All Saints Church, Ammanford is an Anglican parish church in the town of Ammanford, Carmarthenshire, Wales. It was erected between 1911 and 1915 by W. D. Jenkins of Llandeilo. The tower was added between 1924 and 1926 as a war memorial, this time the architect being Charles Mercer of Swansea. The church is located on the north side of Brynmawr Avenue, Ammanford, on College Street where it backs onto Church Street.

The church is built of Forest of Dean stone with Bath stone dressings and has a roof of slate from Westmorland. The design is Perpendicular Gothic with a tower on the northwest corner, a nave and aisles, chancel and chancel transepts.
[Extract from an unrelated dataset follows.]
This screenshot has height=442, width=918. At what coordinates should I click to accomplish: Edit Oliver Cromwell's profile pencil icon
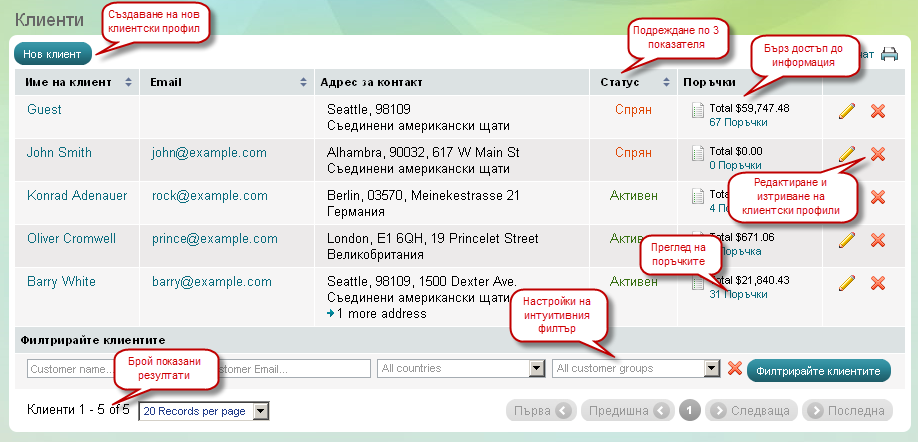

Outside there are large, clasping buttresses and the west door is deeply recessed. The tower has four stages, the clock stage probably not occurring in the original design but now making a stage between the belfry and parapet. The tower has large clasping buttresses, stepped once, with the vertical faces battered. The recessed west door is in the lowest stage, the second stage has plain windows below and ornate paired Perpendicular-style windows above, the third stage has the large round clock faces and the fourth stage has ornate battlements. The churchyard is surrounded by iron railings.

The church was designated a Grade II-listed building on 8 October 1994, as "a powerfully designed example of a full-scale late Gothic Revival church on a prominent site".

The Royal Commission on the Ancient and Historical Monuments of Wales curates the archaeological, architectural and historic records for this church. These include digital photographs and a Victorian Society South Wales Group Tour Guide.